--- Begin ---

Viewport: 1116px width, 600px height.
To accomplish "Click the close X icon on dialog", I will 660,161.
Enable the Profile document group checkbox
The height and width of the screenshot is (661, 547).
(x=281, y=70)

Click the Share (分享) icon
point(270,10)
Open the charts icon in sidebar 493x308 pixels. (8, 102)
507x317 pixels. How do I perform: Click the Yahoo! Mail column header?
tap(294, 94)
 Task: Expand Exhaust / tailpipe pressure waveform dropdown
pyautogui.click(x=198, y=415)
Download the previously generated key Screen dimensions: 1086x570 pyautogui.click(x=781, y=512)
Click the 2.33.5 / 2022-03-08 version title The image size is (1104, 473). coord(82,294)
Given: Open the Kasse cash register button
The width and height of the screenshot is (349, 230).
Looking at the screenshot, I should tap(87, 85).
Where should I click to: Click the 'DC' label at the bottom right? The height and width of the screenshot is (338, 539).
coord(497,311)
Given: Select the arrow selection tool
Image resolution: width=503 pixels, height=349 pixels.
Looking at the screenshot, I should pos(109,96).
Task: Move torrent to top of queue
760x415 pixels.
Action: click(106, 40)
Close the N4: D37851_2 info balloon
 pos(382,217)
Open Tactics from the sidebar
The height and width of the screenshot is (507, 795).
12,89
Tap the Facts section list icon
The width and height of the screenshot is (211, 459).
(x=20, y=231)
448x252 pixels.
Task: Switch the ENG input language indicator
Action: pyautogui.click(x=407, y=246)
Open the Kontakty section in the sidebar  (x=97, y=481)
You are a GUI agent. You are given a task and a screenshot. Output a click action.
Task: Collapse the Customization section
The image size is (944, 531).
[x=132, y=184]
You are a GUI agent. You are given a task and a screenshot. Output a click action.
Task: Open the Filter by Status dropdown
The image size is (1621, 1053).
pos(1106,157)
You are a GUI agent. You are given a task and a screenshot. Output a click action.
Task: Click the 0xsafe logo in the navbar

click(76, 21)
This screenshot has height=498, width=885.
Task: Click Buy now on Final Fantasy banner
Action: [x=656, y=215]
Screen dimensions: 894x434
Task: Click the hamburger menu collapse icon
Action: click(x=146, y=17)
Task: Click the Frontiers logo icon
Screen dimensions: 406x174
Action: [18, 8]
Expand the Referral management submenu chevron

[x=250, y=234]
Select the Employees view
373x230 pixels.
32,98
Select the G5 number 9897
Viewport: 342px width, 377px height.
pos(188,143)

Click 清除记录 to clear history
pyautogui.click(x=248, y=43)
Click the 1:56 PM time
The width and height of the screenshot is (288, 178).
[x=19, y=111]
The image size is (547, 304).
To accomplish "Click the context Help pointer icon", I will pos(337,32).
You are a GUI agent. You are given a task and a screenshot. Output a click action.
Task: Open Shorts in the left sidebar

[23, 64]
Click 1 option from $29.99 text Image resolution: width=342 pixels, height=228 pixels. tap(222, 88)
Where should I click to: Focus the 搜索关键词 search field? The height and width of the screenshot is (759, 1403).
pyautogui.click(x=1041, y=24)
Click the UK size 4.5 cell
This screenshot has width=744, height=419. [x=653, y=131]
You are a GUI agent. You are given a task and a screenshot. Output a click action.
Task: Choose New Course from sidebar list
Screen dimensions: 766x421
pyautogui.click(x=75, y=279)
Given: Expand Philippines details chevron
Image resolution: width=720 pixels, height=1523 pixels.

--- End ---

▶ [Exercise brief]
Arrange every line of the listing above as a Markdown table with the columns Row and Line, numbering each row and leaving out blank lines.

▶ [Response to this task]
| Row | Line |
|---|---|
| 1 | Viewport: 1116px width, 600px height. |
| 2 | To accomplish "Click the close X icon on dialog", I will 660,161. |
| 3 | Enable the Profile document group checkbox |
| 4 | The height and width of the screenshot is (661, 547). |
| 5 | (x=281, y=70) |
| 6 | Click the Share (分享) icon |
| 7 | point(270,10) |
| 8 | Open the charts icon in sidebar 493x308 pixels. (8, 102) |
| 9 | 507x317 pixels. How do I perform: Click the Yahoo! Mail column header? |
| 10 | tap(294, 94) |
| 11 |  Task: Expand Exhaust / tailpipe pressure waveform dropdown |
| 12 | pyautogui.click(x=198, y=415) |
| 13 | Download the previously generated key Screen dimensions: 1086x570 pyautogui.click(x=781, y=512) |
| 14 | Click the 2.33.5 / 2022-03-08 version title The image size is (1104, 473). coord(82,294) |
| 15 | Given: Open the Kasse cash register button |
| 16 | The width and height of the screenshot is (349, 230). |
| 17 | Looking at the screenshot, I should tap(87, 85). |
| 18 | Where should I click to: Click the 'DC' label at the bottom right? The height and width of the screenshot is (338, 539). |
| 19 | coord(497,311) |
| 20 | Given: Select the arrow selection tool |
| 21 | Image resolution: width=503 pixels, height=349 pixels. |
| 22 | Looking at the screenshot, I should pos(109,96). |
| 23 | Task: Move torrent to top of queue |
| 24 | 760x415 pixels. |
| 25 | Action: click(106, 40) |
| 26 | Close the N4: D37851_2 info balloon |
| 27 |  pos(382,217) |
| 28 | Open Tactics from the sidebar |
| 29 | The height and width of the screenshot is (507, 795). |
| 30 | 12,89 |
| 31 | Tap the Facts section list icon |
| 32 | The width and height of the screenshot is (211, 459). |
| 33 | (x=20, y=231) |
| 34 | 448x252 pixels. |
| 35 | Task: Switch the ENG input language indicator |
| 36 | Action: pyautogui.click(x=407, y=246) |
| 37 | Open the Kontakty section in the sidebar  (x=97, y=481) |
| 38 | You are a GUI agent. You are given a task and a screenshot. Output a click action. |
| 39 | Task: Collapse the Customization section |
| 40 | The image size is (944, 531). |
| 41 | [x=132, y=184] |
| 42 | You are a GUI agent. You are given a task and a screenshot. Output a click action. |
| 43 | Task: Open the Filter by Status dropdown |
| 44 | The image size is (1621, 1053). |
| 45 | pos(1106,157) |
| 46 | You are a GUI agent. You are given a task and a screenshot. Output a click action. |
| 47 | Task: Click the 0xsafe logo in the navbar |
| 48 | click(76, 21) |
| 49 | This screenshot has height=498, width=885. |
| 50 | Task: Click Buy now on Final Fantasy banner |
| 51 | Action: [x=656, y=215] |
| 52 | Screen dimensions: 894x434 |
| 53 | Task: Click the hamburger menu collapse icon |
| 54 | Action: click(x=146, y=17) |
| 55 | Task: Click the Frontiers logo icon |
| 56 | Screen dimensions: 406x174 |
| 57 | Action: [18, 8] |
| 58 | Expand the Referral management submenu chevron |
| 59 | [x=250, y=234] |
| 60 | Select the Employees view |
| 61 | 373x230 pixels. |
| 62 | 32,98 |
| 63 | Select the G5 number 9897 |
| 64 | Viewport: 342px width, 377px height. |
| 65 | pos(188,143) |
| 66 | Click 清除记录 to clear history |
| 67 | pyautogui.click(x=248, y=43) |
| 68 | Click the 1:56 PM time |
| 69 | The width and height of the screenshot is (288, 178). |
| 70 | [x=19, y=111] |
| 71 | The image size is (547, 304). |
| 72 | To accomplish "Click the context Help pointer icon", I will pos(337,32). |
| 73 | You are a GUI agent. You are given a task and a screenshot. Output a click action. |
| 74 | Task: Open Shorts in the left sidebar |
| 75 | [23, 64] |
| 76 | Click 1 option from $29.99 text Image resolution: width=342 pixels, height=228 pixels. tap(222, 88) |
| 77 | Where should I click to: Focus the 搜索关键词 search field? The height and width of the screenshot is (759, 1403). |
| 78 | pyautogui.click(x=1041, y=24) |
| 79 | Click the UK size 4.5 cell |
| 80 | This screenshot has width=744, height=419. [x=653, y=131] |
| 81 | You are a GUI agent. You are given a task and a screenshot. Output a click action. |
| 82 | Task: Choose New Course from sidebar list |
| 83 | Screen dimensions: 766x421 |
| 84 | pyautogui.click(x=75, y=279) |
| 85 | Given: Expand Philippines details chevron |
| 86 | Image resolution: width=720 pixels, height=1523 pixels. |